It should have been no surprise, in a state that launched the career of Thomas Edison, to find a deep and thriving information and telecommunications industry in New Jersey.
From the legacy established by the legendary Wizard of Menlo Park, New Jersey boasts one of the nation’s highest concentrations of tech workers and more than 31,000 information and communications technology companies, including more than 1,000 firms that offer data processing, hosting and other gateway services.
Boon to Employment
Total technology employment in the state totaled more than 313,000 workers in 2010, including 63 percent with a bachelor's degree or higher.
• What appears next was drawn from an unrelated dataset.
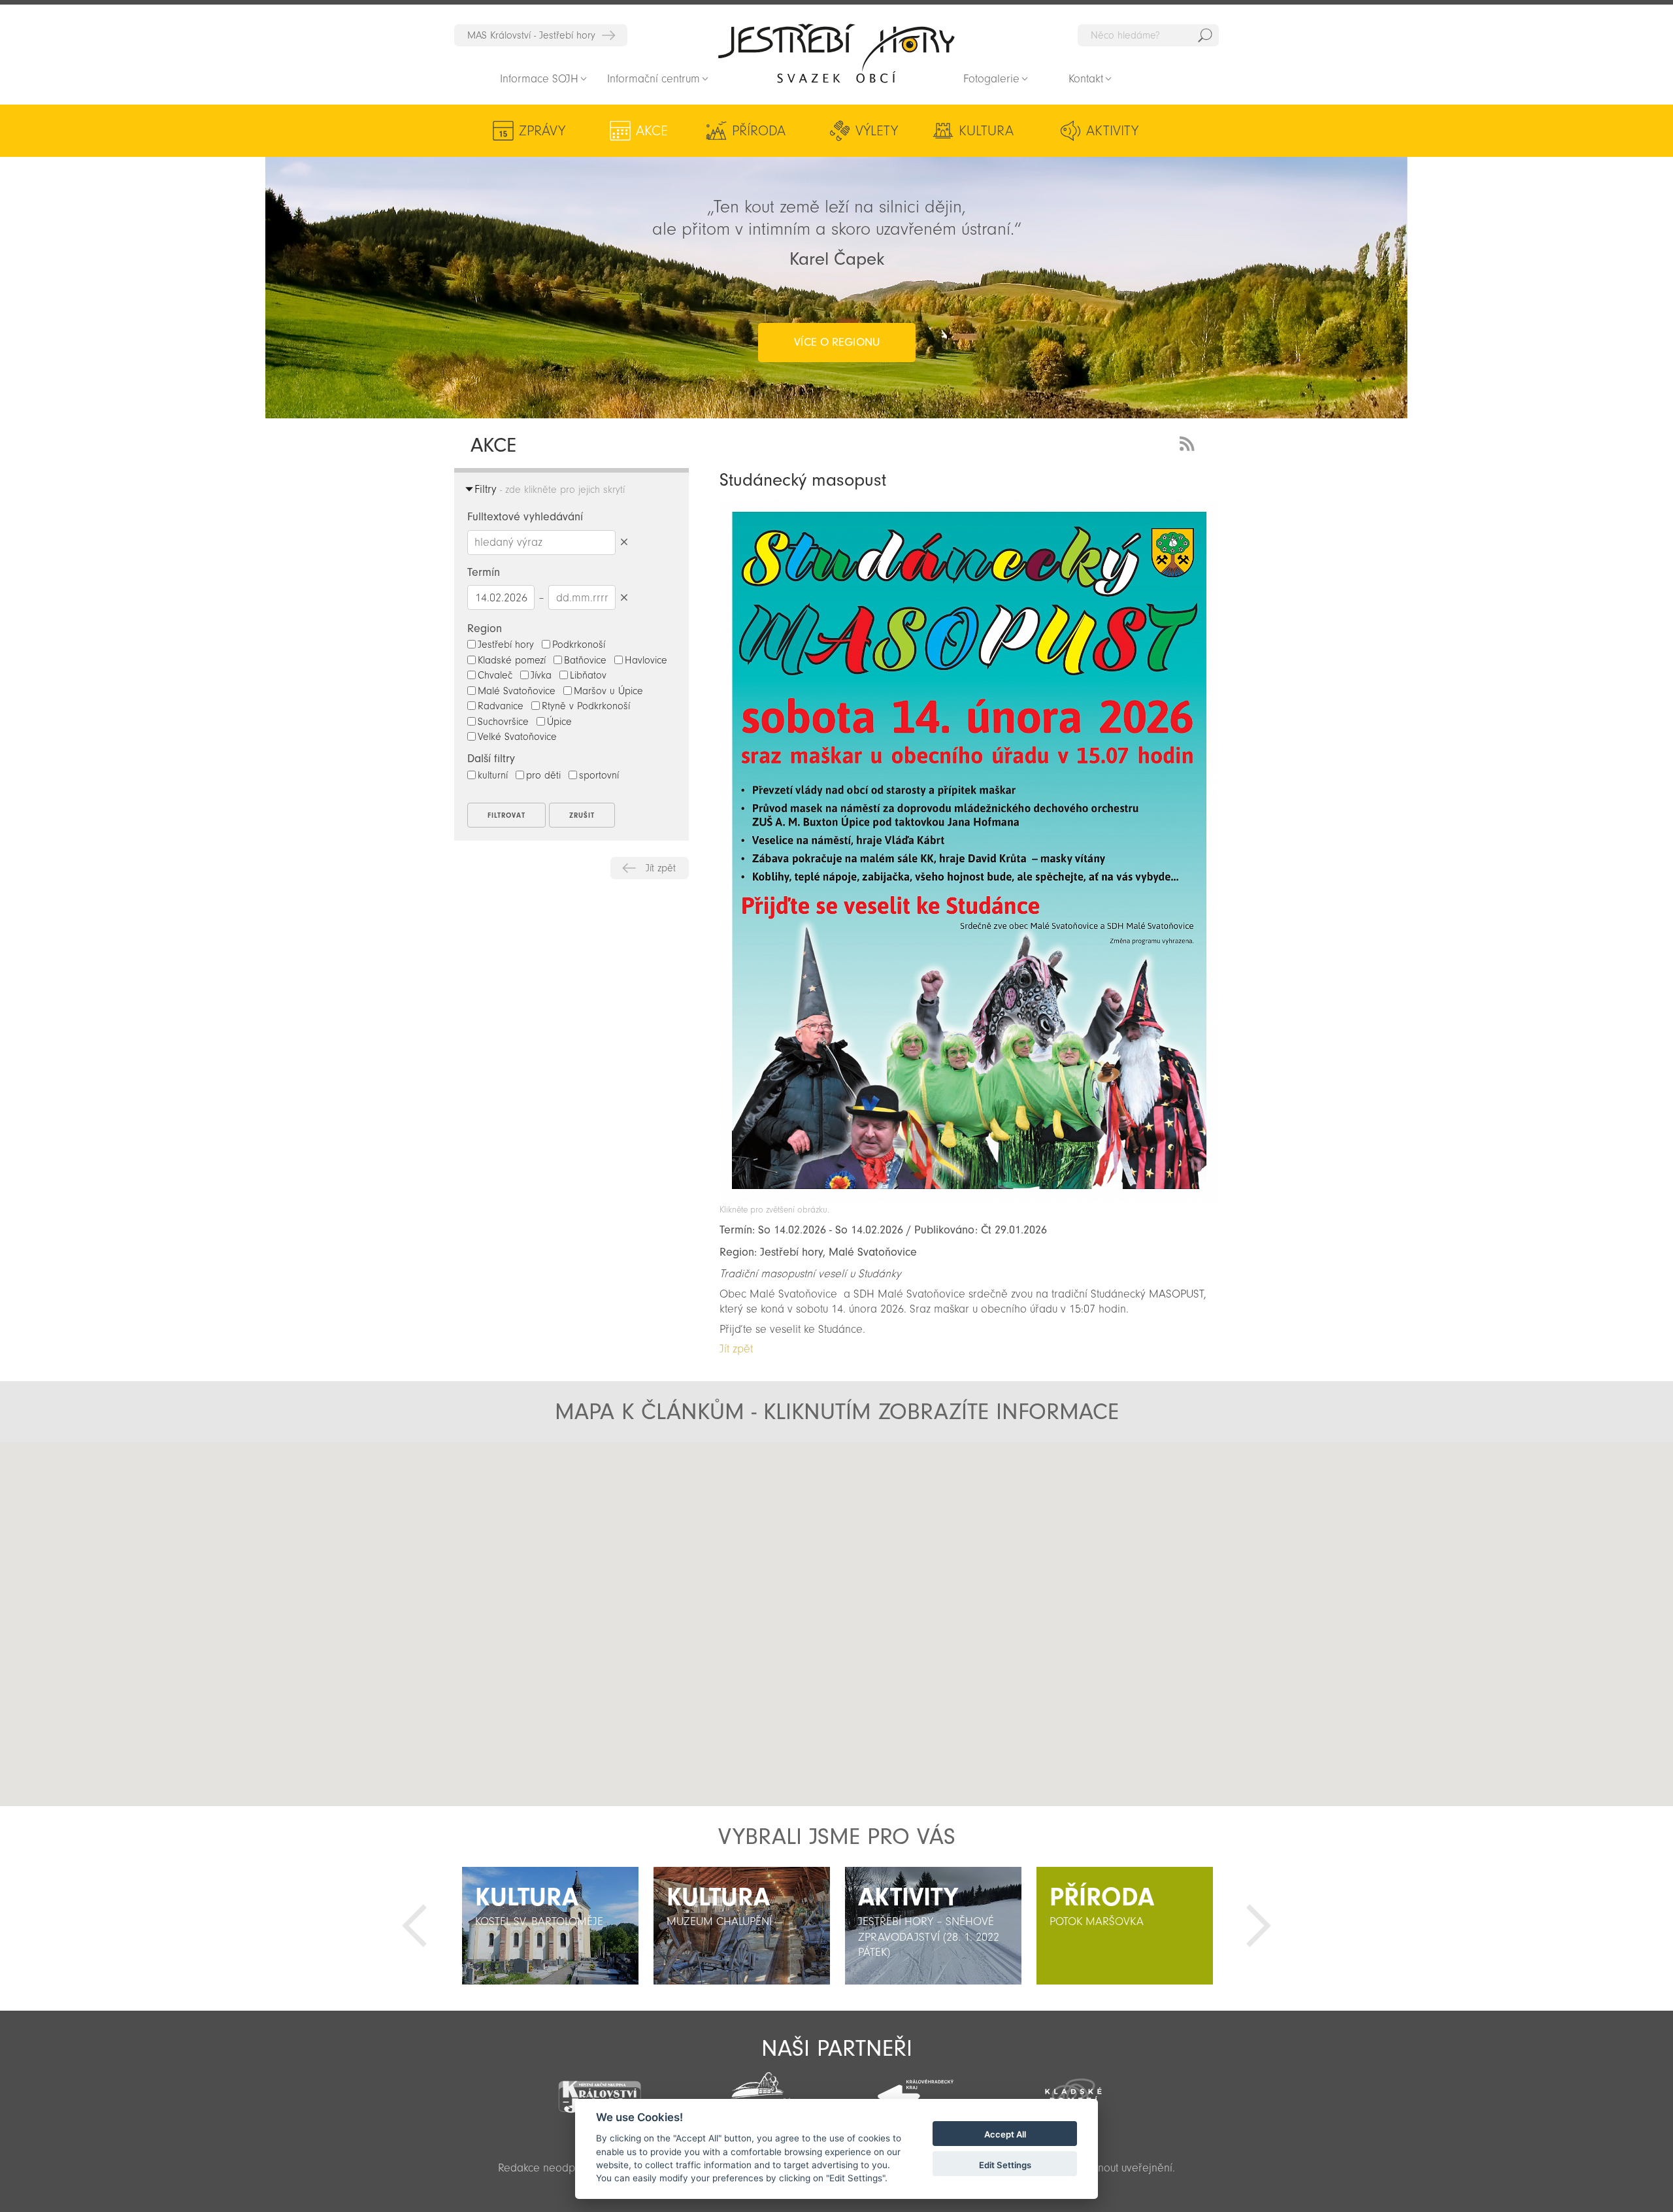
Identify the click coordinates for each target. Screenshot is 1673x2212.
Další (1258, 1925)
New Jersey employers' technology-related disciplines paid more than $31 billion in wages in 2010 – about 18 percent of the wages paid in all industries.
Such focus on information and communications technology is transformational throughout the state. At 48.6 percent of households, New Jersey leads all states in the level of broadband penetration. Broadband access is viewed widely as a bellwether economic asset for business and commerce growth.
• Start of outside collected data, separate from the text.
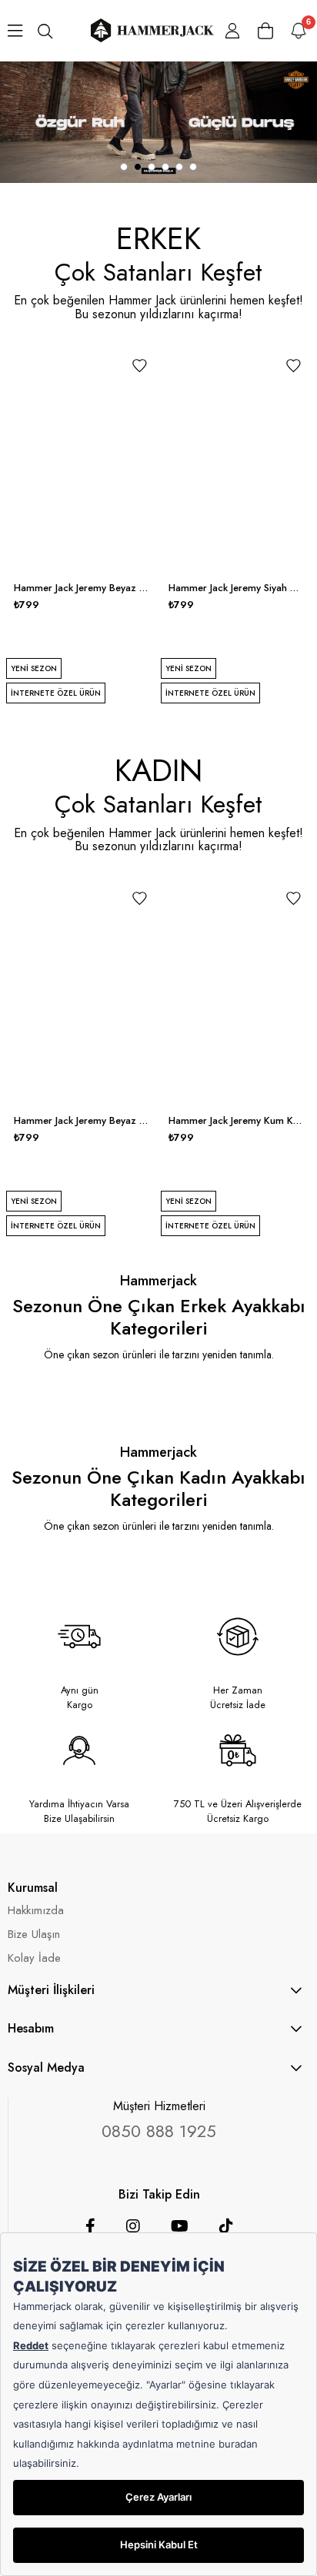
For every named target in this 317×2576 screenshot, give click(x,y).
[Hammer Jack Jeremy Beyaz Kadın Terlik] (81, 993)
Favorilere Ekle (139, 365)
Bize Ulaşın (34, 1934)
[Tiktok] (226, 2226)
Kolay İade (34, 1958)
“The telecommunications industry has been a significant part of New Jersey’s economy for decades, and research has shown that private-sector investment in broadband is a fundamental driver of economic growth and innovation,” says Dennis M. Bone, president of Verizon New Jersey, which, with more than 15,000 employees in the state is one of its largest employers.
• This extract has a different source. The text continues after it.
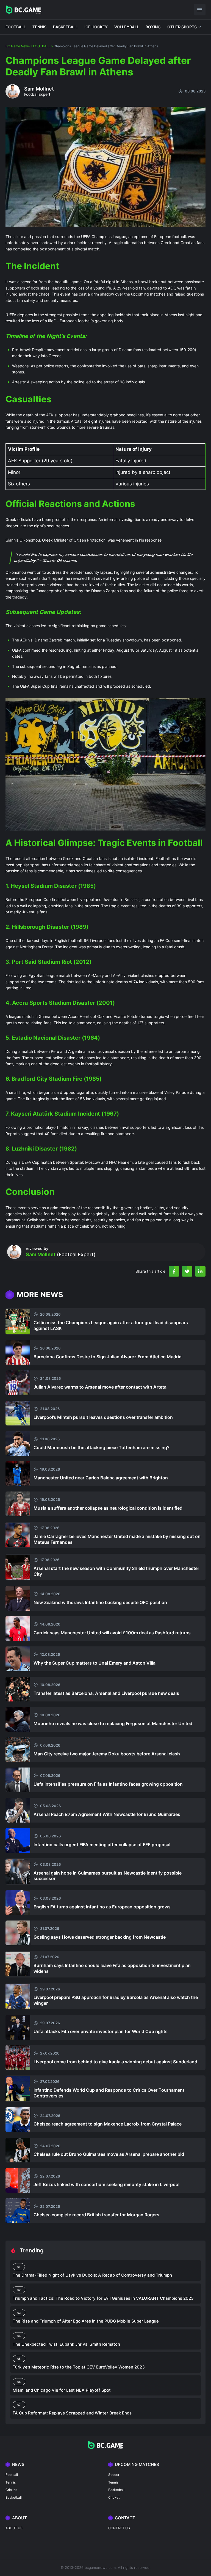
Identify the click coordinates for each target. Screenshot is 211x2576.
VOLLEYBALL (126, 26)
Within the industry, Verizon New Jersey is part of ongoing, major investments in communications infrastructure. The company has invested $4 billion in its telecommunications wireline infrastructure alone over the last five years in addition to key spending in wireless access and fiber optics for broadband and video access.
Bone says the telecommunications industry "will continue to be a vital part of New Jersey’s economy and Verizon will continue to support policies that align the state’s industry with the competitive marketplace.”
Supporting the state’s innovation posture are educational assets such as Rutgers University's School of Information and Communication and the New Jersey Institute of Technology (NJIT), a noted national research university that has produced more than 130 patents.
Long History of Innovation
Donald H. Sebastian, Ph.D., NJIT senior vice president for research and economic development, calls the New Jersey technology sector a “pillar” of the state’s economy.
“New Jersey is synonymous with telecommunications as the home to iconic firms like AT&T and RCA that created landline, cellular, optical and broadcast communications technologies as well as important software systems that are now synonymous with all aspects of telecom,” Sebastian says.
Sebastian notes that more than a decade ago, NJIT created a separate College of Computing Sciences, recognizing that computing had evolved to a point where it needed a unique pedagogy at the institution. NJIT seeks to expose its students to a range of opportunities to extend their classroom education into the field, Sebastian says, including an active co-op and intern program that places more than 300 students a year as employees of incubator companies.
“We a clear growth in the need for a new breed of IT professional that is able to understand problems of business and personal life and render useful remedies through IT,” Sebastian says.